→ **WHAT THE TASK REQUIRES**
Beginning with the line that contains "Task: Open the", restate each line below through the final one exactly, and exclude the pictures.

→ **LISTED ENTRIES**
- - - -

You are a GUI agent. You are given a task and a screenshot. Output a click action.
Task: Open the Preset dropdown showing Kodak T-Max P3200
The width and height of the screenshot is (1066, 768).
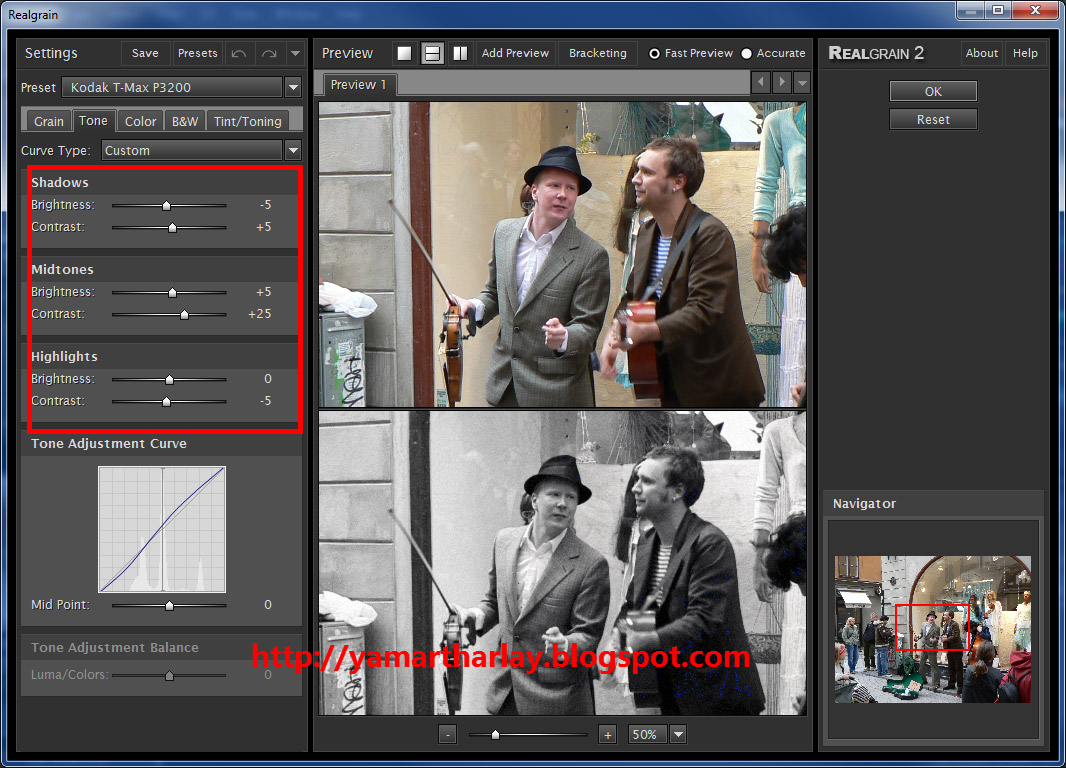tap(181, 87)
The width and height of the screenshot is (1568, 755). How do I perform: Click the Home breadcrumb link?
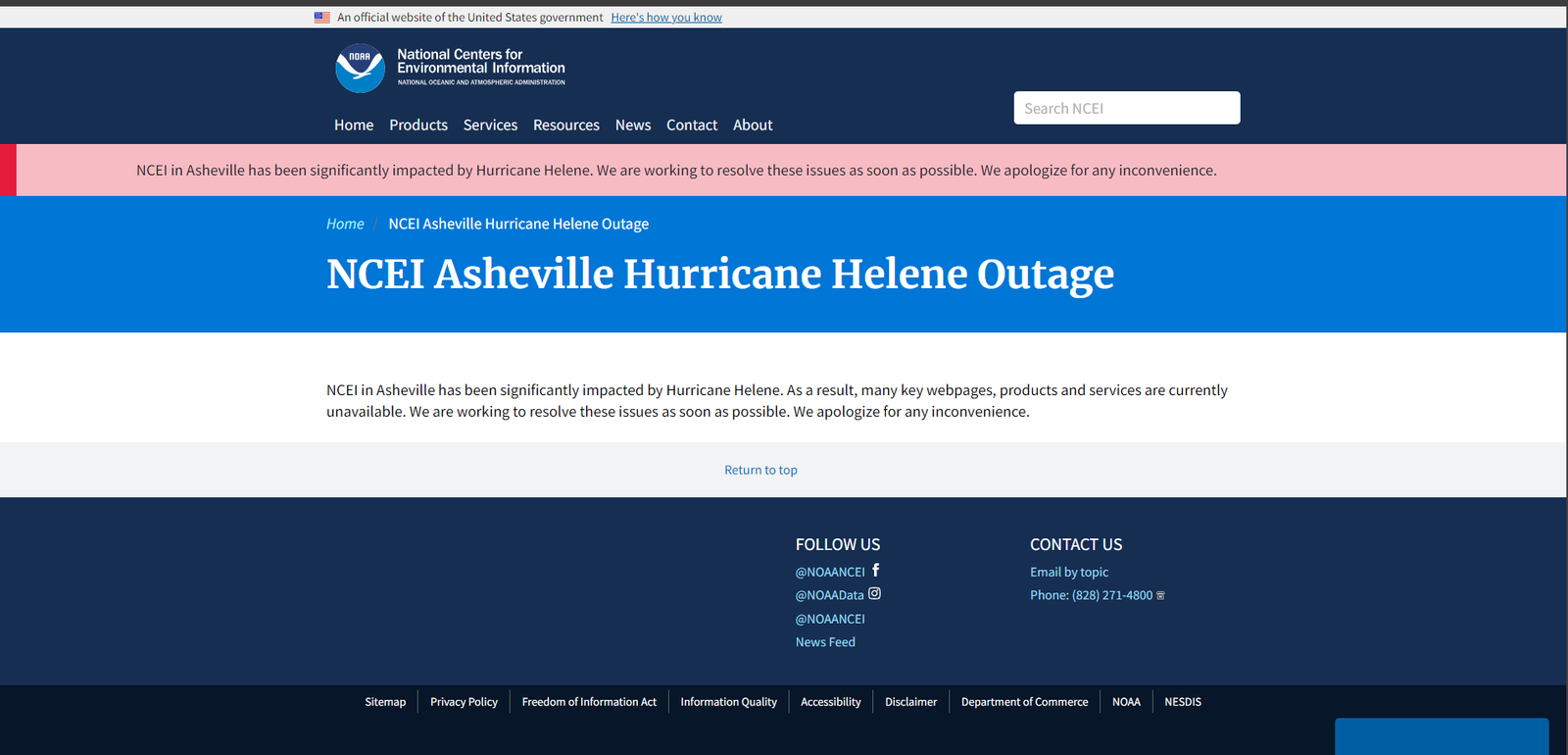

- - - -

→ **SOLUTION BELOW**
Task: Open the Preset dropdown showing Kodak T-Max P3200
The width and height of the screenshot is (1066, 768).
tap(181, 87)
The width and height of the screenshot is (1568, 755). How do I perform: Click the Home breadcrumb link?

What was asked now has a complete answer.